Word for word, copy the line containing "Task: Select the Fortin Nameless Suite row" and every line after it in the records below, leaving pictures out.
____ Provided material
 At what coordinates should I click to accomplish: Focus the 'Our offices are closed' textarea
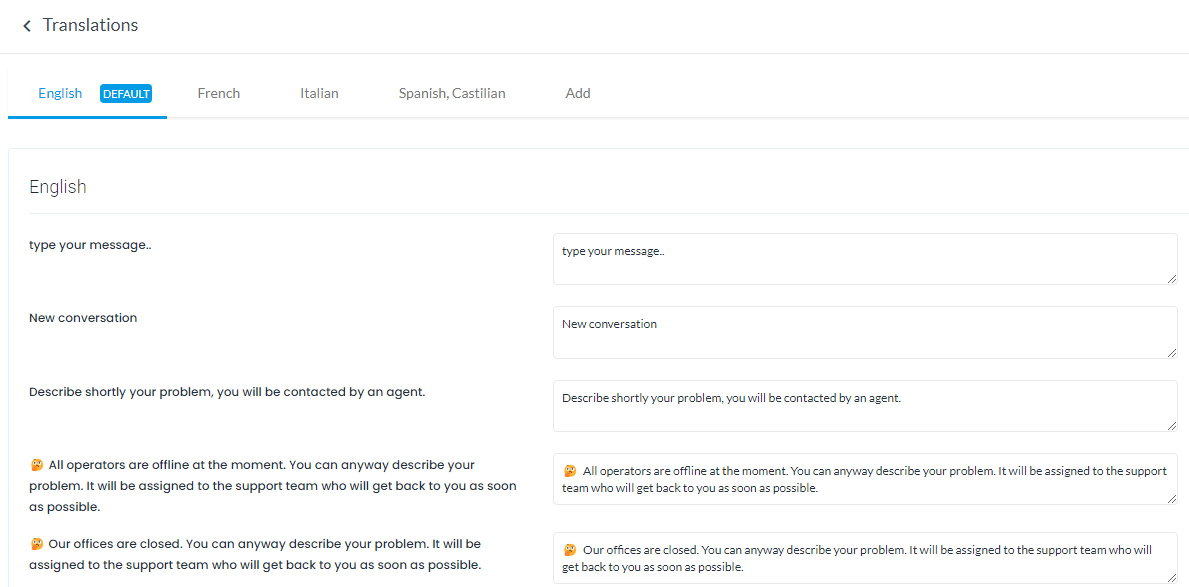click(x=864, y=558)
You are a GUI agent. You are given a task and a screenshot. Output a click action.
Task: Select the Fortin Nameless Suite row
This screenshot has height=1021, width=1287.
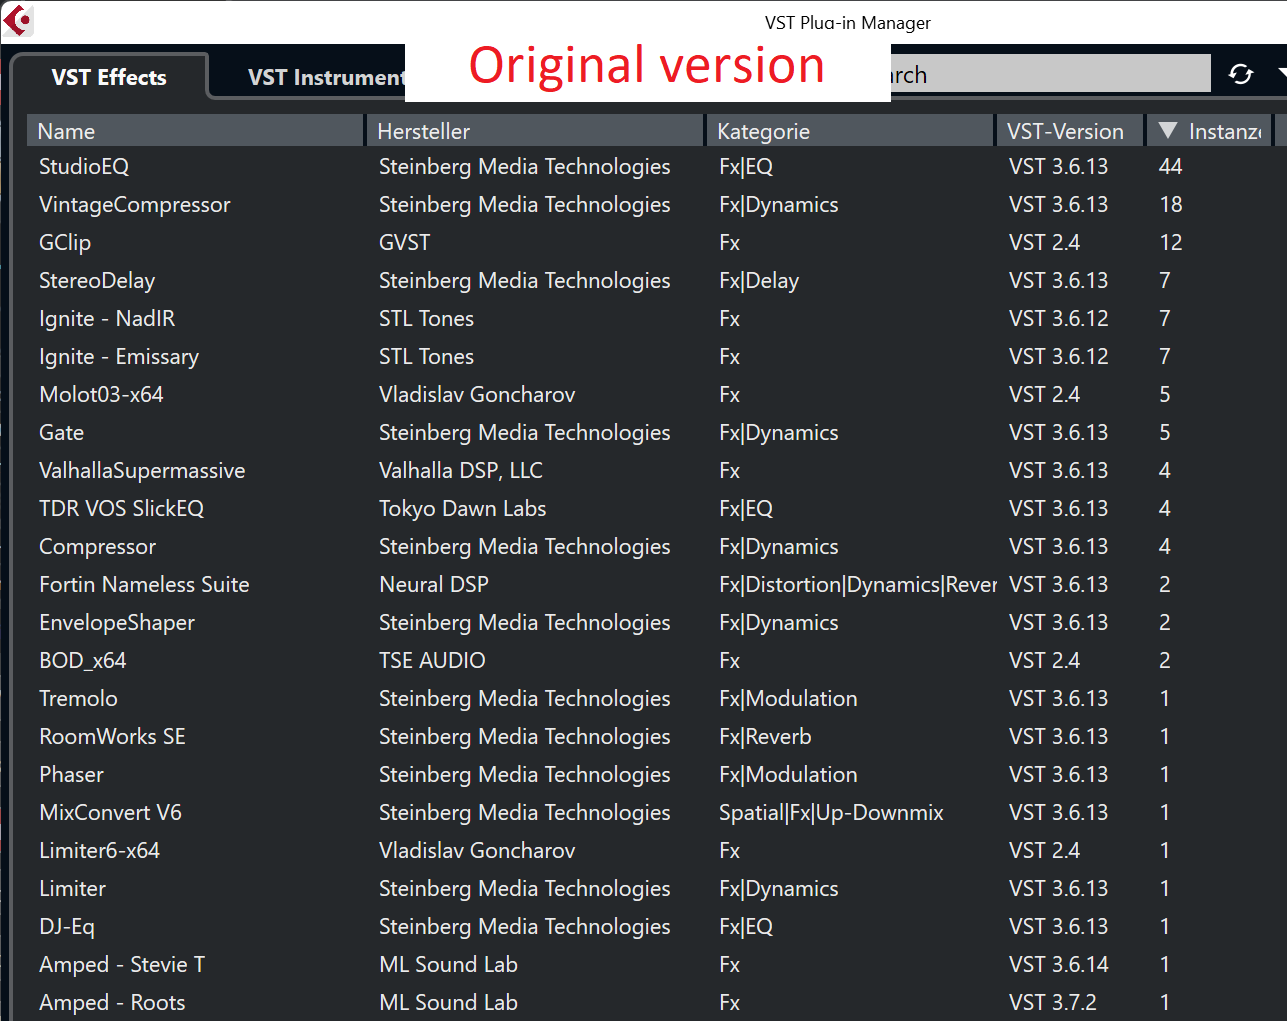point(144,585)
________
### Answer below
Task: Select the Fortin Nameless Suite row
This screenshot has height=1021, width=1287.
point(144,585)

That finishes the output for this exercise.